Ketahanan tersebut sangat mencolok karena manufaktur terus menjadi target bahkan selama periode ketika tindakan penegak hukum mengganggu beberapa operator terbesar dalam ekosistem ransomware.

Daya tariknya relatif sederhana. Tidak seperti serangan terhadap bisnis di mana operasi kadang dapat terus berjalan sementara sistem TI dipulihkan, serangan siber terhadap produsen dapat menghentikan produksi fisik. Pengiriman yang terlewat, pekerja menganggur, denda kontrak, dan pelanggan yang terganggu dengan cepat meningkatkan tekanan finansial pada korban.

Dinamik yang sama membuat manufaktur sangat berharga bagi kelompok pemeras. Setiap jam lini produksi tetap offline dapat memperkuat posisi tawar penyerang.

Korban Tipikal Menjadi Lebih Kecil

Serangan berprofil tinggi terhadap produsen global besar sering mendominasi berita utama, namun data Black Kite menunjukkan pusat aktivitas ransomware berada jauh lebih rendah di pasar.

Korban manufaktur median dalam dataset menghasilkan $42.9 juta pendapatan tahunan. Perusahaan dengan pendapatan antara $10 juta hingga $100 juta menyumbang sekitar 70% korban dengan pendapatan yang diketahui pada tahun 2026.

Perusahaan besar tetap menjadi target, tetapi pangsa mereka dari total insiden telah menurun seiring penyerang menembus lebih dalam ke pasar menengah.

Perubahan ini penting karena banyak perusahaan ini bukan bisnis yang terisolasi. Produsen menengah sering memasok komponen, peralatan, bahan kimia, elektronik, produk makanan, dan input lainnya ke organisasi yang jauh lebih besar.

Akibatnya, serangan terhadap pemasok yang relatif tidak dikenal dapat menjadi masalah keberlangsungan bisnis bagi perusahaan yang ukurannya berulang kali lebih besar.

Tekanan juga tersebar luas di seluruh manufaktur. Mesin merupakan subsektor individu terbesar dalam dataset Black Kite, namun logam fabrikasi, peralatan transportasi, bahan kimia, elektronik, dan manufaktur makanan semuanya menyumbang bagian signifikan dari insiden. Tidak ada satu niche pun yang mendominasi lanskap ancaman.

Ransomware Semakin Menjadi Global

Komposisi geografis ransomware manufaktur berubah hampir secepat profil korban.

Amerika Serikat tetap menjadi sumber utama insiden yang diungkapkan, tetapi pangsanya dari korban manufaktur global turun tajam pada tahun 2026. Penurunan tersebut bukan terutama karena serangan terhadap perusahaan Amerika menghilang. Sebaliknya, aktivitas ransomware berkembang jauh lebih cepat di tempat lain.

Korban manufaktur Eropa meningkat lebih dari 85% dalam periode 2026 yang sebanding, dengan Jerman mencatat total tertinggi di wilayah tersebut. Italia, Britania Raya, Prancis, Spanyol, Turki, dan Polandia juga mengalami peningkatan yang signifikan.

Hal ini penting terutama di ekonomi di mana manufaktur mewakili pangsa signifikan dari output industri dan lapangan kerja. Serangan yang berhasil dapat memiliki konsekuensi yang melampaui neraca satu perusahaan.

Perubahan geografis juga dipengaruhi oleh kelompok ransomware baru. The Gentlemen, misalnya, baru muncul dalam dataset Black Kite pada akhir 2025 namun dengan cepat menjadi salah satu operator paling aktif yang menargetkan produsen, dengan peran yang sangat terlihat di Eropa.
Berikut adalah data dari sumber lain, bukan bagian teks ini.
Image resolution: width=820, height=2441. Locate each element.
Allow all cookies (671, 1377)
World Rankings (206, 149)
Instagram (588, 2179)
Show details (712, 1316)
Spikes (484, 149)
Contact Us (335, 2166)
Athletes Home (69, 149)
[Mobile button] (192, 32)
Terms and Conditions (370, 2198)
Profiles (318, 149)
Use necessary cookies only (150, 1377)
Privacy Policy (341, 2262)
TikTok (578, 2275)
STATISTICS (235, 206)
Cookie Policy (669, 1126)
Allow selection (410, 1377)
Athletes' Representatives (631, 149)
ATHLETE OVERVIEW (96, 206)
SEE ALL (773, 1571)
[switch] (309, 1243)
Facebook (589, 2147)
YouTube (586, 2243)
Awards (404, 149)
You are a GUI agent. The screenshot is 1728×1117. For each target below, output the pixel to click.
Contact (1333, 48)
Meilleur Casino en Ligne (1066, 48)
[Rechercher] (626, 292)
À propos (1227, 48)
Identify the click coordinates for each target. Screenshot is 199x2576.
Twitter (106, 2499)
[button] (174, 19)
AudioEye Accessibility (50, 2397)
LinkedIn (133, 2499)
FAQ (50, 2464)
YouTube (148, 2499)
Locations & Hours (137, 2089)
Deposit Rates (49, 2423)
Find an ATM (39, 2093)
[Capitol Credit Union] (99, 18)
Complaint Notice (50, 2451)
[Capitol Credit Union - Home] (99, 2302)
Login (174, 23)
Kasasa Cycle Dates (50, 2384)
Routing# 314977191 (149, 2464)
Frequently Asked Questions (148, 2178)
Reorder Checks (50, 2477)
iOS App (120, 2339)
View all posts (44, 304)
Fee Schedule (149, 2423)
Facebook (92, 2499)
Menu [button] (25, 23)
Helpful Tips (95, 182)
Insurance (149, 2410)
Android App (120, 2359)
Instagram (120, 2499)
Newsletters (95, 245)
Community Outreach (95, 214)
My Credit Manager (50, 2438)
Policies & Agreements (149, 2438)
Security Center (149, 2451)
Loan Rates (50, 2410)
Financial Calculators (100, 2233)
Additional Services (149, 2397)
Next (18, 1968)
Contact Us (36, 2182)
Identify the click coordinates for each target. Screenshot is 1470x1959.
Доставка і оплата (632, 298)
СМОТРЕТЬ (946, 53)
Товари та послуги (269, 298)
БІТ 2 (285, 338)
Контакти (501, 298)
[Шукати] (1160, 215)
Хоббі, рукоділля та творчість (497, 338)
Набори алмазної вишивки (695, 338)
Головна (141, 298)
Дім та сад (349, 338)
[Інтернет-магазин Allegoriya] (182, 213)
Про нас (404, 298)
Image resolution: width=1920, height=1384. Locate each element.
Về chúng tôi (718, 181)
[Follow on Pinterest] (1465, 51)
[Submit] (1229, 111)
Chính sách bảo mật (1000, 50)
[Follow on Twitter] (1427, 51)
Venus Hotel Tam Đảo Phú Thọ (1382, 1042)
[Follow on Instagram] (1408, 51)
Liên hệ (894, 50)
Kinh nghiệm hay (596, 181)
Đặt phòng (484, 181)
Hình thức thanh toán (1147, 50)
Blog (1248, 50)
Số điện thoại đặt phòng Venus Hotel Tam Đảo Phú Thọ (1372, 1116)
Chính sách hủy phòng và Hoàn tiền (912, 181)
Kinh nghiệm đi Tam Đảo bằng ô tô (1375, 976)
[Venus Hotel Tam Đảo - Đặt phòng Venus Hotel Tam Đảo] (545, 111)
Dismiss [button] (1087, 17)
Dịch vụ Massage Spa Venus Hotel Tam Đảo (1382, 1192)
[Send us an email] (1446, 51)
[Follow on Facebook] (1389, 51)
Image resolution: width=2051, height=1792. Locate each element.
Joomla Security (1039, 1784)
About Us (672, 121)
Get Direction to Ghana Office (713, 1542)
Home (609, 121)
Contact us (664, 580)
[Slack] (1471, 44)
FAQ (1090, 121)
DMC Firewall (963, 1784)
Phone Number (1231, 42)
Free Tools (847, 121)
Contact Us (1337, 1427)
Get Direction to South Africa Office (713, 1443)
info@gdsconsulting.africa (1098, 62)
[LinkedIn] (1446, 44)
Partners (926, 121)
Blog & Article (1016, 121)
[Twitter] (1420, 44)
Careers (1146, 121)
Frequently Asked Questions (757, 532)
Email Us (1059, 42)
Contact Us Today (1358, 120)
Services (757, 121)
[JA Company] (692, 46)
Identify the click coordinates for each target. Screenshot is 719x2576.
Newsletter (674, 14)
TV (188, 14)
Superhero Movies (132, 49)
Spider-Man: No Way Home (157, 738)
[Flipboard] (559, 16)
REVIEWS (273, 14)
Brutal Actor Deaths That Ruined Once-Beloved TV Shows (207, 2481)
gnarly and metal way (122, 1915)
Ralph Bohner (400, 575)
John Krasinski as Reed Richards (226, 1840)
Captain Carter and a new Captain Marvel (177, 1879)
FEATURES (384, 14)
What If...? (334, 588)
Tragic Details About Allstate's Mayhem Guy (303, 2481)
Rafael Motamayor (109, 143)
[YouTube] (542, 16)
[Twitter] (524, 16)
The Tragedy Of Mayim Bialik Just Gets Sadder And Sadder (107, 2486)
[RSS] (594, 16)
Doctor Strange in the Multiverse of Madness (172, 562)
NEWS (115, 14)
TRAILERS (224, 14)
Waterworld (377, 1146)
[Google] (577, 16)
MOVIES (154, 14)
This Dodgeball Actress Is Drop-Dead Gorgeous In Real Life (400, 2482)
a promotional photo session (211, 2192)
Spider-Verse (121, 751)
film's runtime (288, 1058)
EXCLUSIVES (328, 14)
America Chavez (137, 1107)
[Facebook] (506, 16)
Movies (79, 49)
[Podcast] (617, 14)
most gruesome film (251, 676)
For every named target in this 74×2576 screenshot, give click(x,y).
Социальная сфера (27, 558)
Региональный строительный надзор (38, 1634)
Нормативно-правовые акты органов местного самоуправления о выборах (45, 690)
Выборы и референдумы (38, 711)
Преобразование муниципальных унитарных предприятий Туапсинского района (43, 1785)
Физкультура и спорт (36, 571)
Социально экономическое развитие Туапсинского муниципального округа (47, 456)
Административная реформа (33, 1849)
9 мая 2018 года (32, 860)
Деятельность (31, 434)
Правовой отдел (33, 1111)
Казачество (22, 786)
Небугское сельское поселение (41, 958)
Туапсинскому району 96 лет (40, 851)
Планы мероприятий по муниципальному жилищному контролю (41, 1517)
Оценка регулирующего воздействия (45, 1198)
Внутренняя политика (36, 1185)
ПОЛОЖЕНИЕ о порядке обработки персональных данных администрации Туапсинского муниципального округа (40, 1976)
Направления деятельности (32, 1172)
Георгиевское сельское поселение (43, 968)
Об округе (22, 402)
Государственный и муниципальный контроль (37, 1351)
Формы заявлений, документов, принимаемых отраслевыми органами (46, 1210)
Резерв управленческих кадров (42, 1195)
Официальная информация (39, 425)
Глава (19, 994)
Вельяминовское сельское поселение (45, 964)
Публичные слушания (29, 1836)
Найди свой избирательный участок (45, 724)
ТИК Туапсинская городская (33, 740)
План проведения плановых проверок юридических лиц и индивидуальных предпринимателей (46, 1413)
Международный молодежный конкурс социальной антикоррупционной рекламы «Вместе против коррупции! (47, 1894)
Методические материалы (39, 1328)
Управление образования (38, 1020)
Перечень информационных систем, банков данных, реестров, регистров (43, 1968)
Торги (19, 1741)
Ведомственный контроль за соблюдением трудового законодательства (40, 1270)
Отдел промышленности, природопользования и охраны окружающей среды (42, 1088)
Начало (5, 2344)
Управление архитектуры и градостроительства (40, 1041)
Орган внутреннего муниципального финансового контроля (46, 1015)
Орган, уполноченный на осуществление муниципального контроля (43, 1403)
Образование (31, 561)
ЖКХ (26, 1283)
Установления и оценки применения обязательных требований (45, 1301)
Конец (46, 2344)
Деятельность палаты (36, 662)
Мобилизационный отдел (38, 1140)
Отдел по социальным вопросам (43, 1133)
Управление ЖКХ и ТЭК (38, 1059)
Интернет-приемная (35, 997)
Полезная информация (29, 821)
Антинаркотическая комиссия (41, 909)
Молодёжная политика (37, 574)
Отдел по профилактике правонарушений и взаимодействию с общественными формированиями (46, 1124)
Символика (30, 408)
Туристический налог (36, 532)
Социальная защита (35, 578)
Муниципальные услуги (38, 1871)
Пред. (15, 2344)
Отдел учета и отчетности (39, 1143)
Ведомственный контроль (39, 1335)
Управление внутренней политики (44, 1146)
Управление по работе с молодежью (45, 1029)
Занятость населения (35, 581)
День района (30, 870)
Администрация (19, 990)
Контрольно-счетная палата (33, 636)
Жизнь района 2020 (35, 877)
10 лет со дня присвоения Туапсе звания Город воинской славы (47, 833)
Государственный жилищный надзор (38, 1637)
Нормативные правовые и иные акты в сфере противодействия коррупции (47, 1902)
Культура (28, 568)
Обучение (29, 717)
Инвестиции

Lanskap Aktor Ancaman Sedang Dibangun Kembali

Kenaikan cepat kelompok baru merupakan fitur penentu lain dalam laporan ini.

Hampir setengah dari insiden manufaktur yang tercatat pada 2026 dikaitkan dengan aktor ancaman yang belum muncul dalam dataset Black Kite selama 2023 atau 2024. Jumlah kelompok yang menargetkan produsen juga telah berkembang secara signifikan.

Nama-nama yang sudah mapan belum menghilang sepenuhnya, namun hierarki sedang berubah.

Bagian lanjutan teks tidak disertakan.